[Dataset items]
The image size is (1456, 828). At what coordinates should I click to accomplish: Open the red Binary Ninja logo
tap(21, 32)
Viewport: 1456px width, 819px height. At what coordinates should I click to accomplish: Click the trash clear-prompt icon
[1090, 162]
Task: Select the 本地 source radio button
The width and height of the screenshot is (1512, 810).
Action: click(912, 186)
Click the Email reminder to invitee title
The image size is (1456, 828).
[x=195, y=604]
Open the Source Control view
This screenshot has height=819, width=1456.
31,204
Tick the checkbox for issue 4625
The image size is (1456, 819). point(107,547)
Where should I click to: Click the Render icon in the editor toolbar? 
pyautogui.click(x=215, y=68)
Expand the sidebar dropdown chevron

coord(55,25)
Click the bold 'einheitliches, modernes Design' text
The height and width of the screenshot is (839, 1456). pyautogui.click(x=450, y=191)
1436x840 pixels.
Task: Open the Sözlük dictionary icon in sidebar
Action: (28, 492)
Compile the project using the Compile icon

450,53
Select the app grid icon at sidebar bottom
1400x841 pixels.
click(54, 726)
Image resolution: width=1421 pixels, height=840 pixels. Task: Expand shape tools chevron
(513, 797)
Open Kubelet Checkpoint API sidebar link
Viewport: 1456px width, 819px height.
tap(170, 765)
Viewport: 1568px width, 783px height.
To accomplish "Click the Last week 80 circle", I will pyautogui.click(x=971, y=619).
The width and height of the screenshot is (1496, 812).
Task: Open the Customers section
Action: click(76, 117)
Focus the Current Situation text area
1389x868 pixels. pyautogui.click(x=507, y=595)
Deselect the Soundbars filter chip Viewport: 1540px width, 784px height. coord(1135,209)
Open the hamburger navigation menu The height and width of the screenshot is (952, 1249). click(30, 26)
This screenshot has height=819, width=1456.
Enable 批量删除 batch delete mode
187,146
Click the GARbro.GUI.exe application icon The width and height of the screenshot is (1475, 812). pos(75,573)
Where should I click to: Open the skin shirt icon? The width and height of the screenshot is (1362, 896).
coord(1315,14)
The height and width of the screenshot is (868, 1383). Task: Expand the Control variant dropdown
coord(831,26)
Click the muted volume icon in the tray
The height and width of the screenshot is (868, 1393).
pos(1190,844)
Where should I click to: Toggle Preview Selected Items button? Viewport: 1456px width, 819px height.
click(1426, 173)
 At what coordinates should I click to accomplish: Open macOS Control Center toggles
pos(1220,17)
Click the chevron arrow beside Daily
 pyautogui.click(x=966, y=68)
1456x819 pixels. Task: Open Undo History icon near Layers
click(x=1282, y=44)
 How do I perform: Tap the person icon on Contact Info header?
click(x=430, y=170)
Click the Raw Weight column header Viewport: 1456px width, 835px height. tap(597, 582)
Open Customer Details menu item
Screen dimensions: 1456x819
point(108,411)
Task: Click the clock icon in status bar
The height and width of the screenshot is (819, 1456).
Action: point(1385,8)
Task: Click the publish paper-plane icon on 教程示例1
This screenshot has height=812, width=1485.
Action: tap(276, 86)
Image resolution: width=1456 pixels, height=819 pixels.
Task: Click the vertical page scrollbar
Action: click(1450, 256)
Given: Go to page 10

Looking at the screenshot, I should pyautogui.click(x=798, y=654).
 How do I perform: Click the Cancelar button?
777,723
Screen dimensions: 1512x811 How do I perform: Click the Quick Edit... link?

**What the exercise asks**
Would you please give all of the entries above once more, exactly as they are?

**Answer to the problem**
The image size is (1456, 828). At what coordinates should I click to accomplish: Open the red Binary Ninja logo
tap(21, 32)
Viewport: 1456px width, 819px height. At what coordinates should I click to accomplish: Click the trash clear-prompt icon
[1090, 162]
Task: Select the 本地 source radio button
The width and height of the screenshot is (1512, 810).
Action: click(912, 186)
Click the Email reminder to invitee title
The image size is (1456, 828).
[x=195, y=604]
Open the Source Control view
This screenshot has height=819, width=1456.
31,204
Tick the checkbox for issue 4625
The image size is (1456, 819). point(107,547)
Where should I click to: Click the Render icon in the editor toolbar? 
pyautogui.click(x=215, y=68)
Expand the sidebar dropdown chevron

coord(55,25)
Click the bold 'einheitliches, modernes Design' text
The height and width of the screenshot is (839, 1456). pyautogui.click(x=450, y=191)
1436x840 pixels.
Task: Open the Sözlük dictionary icon in sidebar
Action: (28, 492)
Compile the project using the Compile icon

450,53
Select the app grid icon at sidebar bottom
1400x841 pixels.
click(54, 726)
Image resolution: width=1421 pixels, height=840 pixels. Task: Expand shape tools chevron
(513, 797)
Open Kubelet Checkpoint API sidebar link
Viewport: 1456px width, 819px height.
tap(170, 765)
Viewport: 1568px width, 783px height.
To accomplish "Click the Last week 80 circle", I will pyautogui.click(x=971, y=619).
The width and height of the screenshot is (1496, 812).
Task: Open the Customers section
Action: click(76, 117)
Focus the Current Situation text area
1389x868 pixels. pyautogui.click(x=507, y=595)
Deselect the Soundbars filter chip Viewport: 1540px width, 784px height. coord(1135,209)
Open the hamburger navigation menu The height and width of the screenshot is (952, 1249). click(30, 26)
This screenshot has height=819, width=1456.
Enable 批量删除 batch delete mode
187,146
Click the GARbro.GUI.exe application icon The width and height of the screenshot is (1475, 812). pos(75,573)
Where should I click to: Open the skin shirt icon? The width and height of the screenshot is (1362, 896).
coord(1315,14)
The height and width of the screenshot is (868, 1383). Task: Expand the Control variant dropdown
coord(831,26)
Click the muted volume icon in the tray
The height and width of the screenshot is (868, 1393).
pos(1190,844)
Where should I click to: Toggle Preview Selected Items button? Viewport: 1456px width, 819px height.
click(1426, 173)
 At what coordinates should I click to accomplish: Open macOS Control Center toggles
pos(1220,17)
Click the chevron arrow beside Daily
 pyautogui.click(x=966, y=68)
1456x819 pixels. Task: Open Undo History icon near Layers
click(x=1282, y=44)
 How do I perform: Tap the person icon on Contact Info header?
click(x=430, y=170)
Click the Raw Weight column header Viewport: 1456px width, 835px height. tap(597, 582)
Open Customer Details menu item
Screen dimensions: 1456x819
point(108,411)
Task: Click the clock icon in status bar
The height and width of the screenshot is (819, 1456).
Action: point(1385,8)
Task: Click the publish paper-plane icon on 教程示例1
This screenshot has height=812, width=1485.
Action: tap(276, 86)
Image resolution: width=1456 pixels, height=819 pixels.
Task: Click the vertical page scrollbar
Action: click(1450, 256)
Given: Go to page 10

Looking at the screenshot, I should pyautogui.click(x=798, y=654).
 How do I perform: Click the Cancelar button?
777,723
Screen dimensions: 1512x811 How do I perform: Click the Quick Edit... link?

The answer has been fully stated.